On Tuesday, Apple announced its best June quarter ever, with services revenue of $9.55 billion — up 31% year over year. And a large part of that is App Store revenue.
On Wednesday, Apple announced an end to its App Store affiliate program, which paid a small commission for links that resulted in the purchase of an app.
This is what Apple sent out in an email late last night to program members:
Thank you for participating in the affiliate program for apps. With the launch of the new App Store on both iOS and macOS and their increased methods of app discovery, we will be removing apps from the affiliate program. Starting on October 1st, 2018, commissions for iOS and Mac apps and in-app content will be removed from the program. All other content types (music, movies, books, and TV) remain in the affiliate program.
Needless to say, developers who used the program as a way of recovering a small amount of direct sales revenue and media who used it as a way to pay the bills, including salaries, were apoplectic.
Bad things said badly
The optics, announcing the end of the program right after announcing record-setting profits, were terrible.
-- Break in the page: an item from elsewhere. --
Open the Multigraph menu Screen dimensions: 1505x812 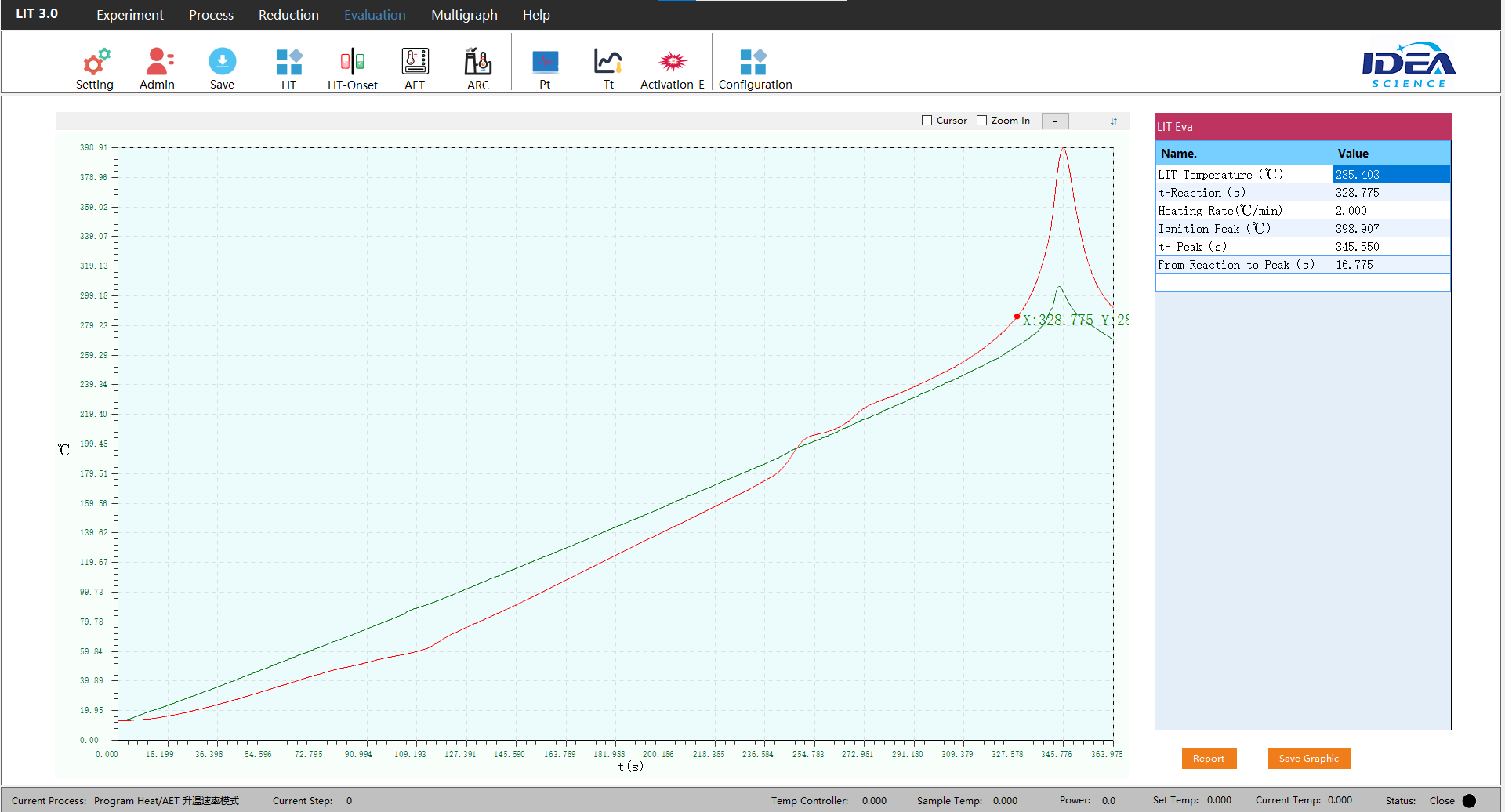(464, 15)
And the tone of the announcement itself was read by many as cold… even callous.
With the launch of the new App Store on both iOS and macOS and their increased methods of app discovery, we will be removing apps from the affiliate program.
It’s my understanding Apple didn’t intend for it to sound that way, but from an outside perspective it felt a lot like “hey, thank you for putting me through graduate school but I’ve found someone younger, hotter, and far richer than you now. So… byeeeeeee!”
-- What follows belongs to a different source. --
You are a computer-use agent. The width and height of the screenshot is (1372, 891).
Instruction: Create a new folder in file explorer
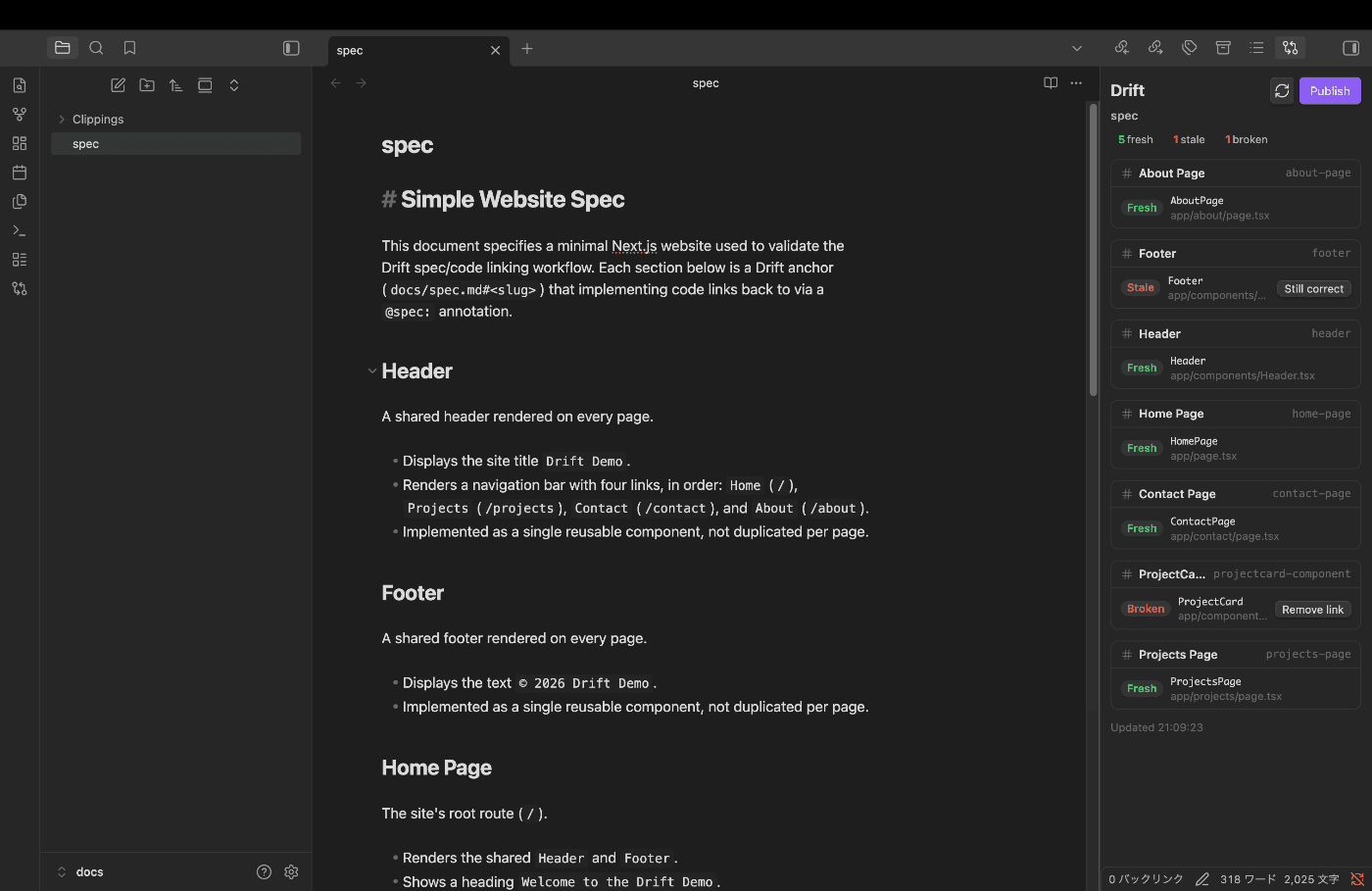click(x=147, y=85)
Which is a gut-punch, and illicits the same reaction Facebook and Twitter have gotten in the past when their policies of diminishing and removing revenue stream after revenue stream have forced people into, essentially, subsistence developing.
When a mega corporation that has billions of dollars looks at the dozens of dollars you have and, instead of figuring out ways to help you both grow and succeed, instead decides it simply has to have your dozens of dollars as well. Because more. More!
It’s the classic blunder — cutting someone else’s line instead of growing your own. And it also feels incredibly short sighted. Especially when it comes to the larger Apple community, and the ability to sustain many and diverse voices.